I recently reviewed a new memoir by the rock singer and poet Patti Smith, and found in it this passage about a surprising influence in her childhood:
I drew comfort from my books. Oddly enough, it was Louisa May Alcott who provided me with a positive view of my female destiny. Jo, the tomboy of the four March sisters in Little Women writes to help support her family, struggling to make ends meet during the Civil War. She fills page after page with her rebellious scrawl, later publishing in the literary pages of the local newspaper. She gave me the courage of a new goal, and soon I was crafting little stories and spinning long yarns for my brother and sister. From that time on, I cherished the idea that one day I would write a book.

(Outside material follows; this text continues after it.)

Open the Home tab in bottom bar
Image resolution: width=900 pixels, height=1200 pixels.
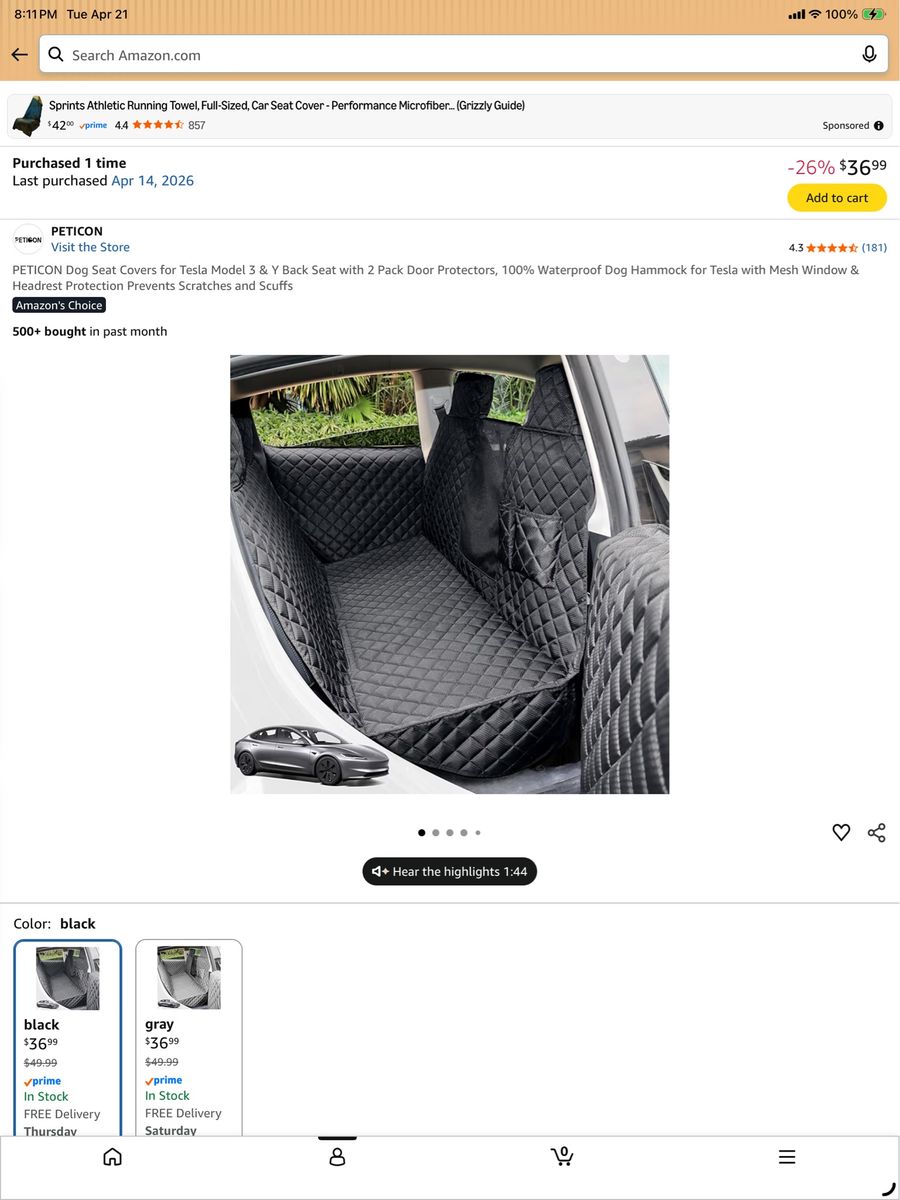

A few readers have asked me about my girlhood antipathy for Little Women. I've never entirely gotten over it, I'm sorry to say, and for some reason all I managed to take away from the novel was the sweet, passive, self-abnegating ideal of Victorian womanhood that I found so irksome. I knew Jo was meant to be an alternative, but she was never quite enough for me. Partly, I think, I had a hankering for journeys and I just didn't like the fact that the Marches were stuck in the house.
Nevertheless, I always like to hear about how other children responded very differently to it. It's a reminder of how a book is re-imagined every time a new reader (or the same reader at a different age) reads it. If Little Women inspired a woman as original and fearless as Patti Smith, then obviously there was more to it than met my 10-year-old eye.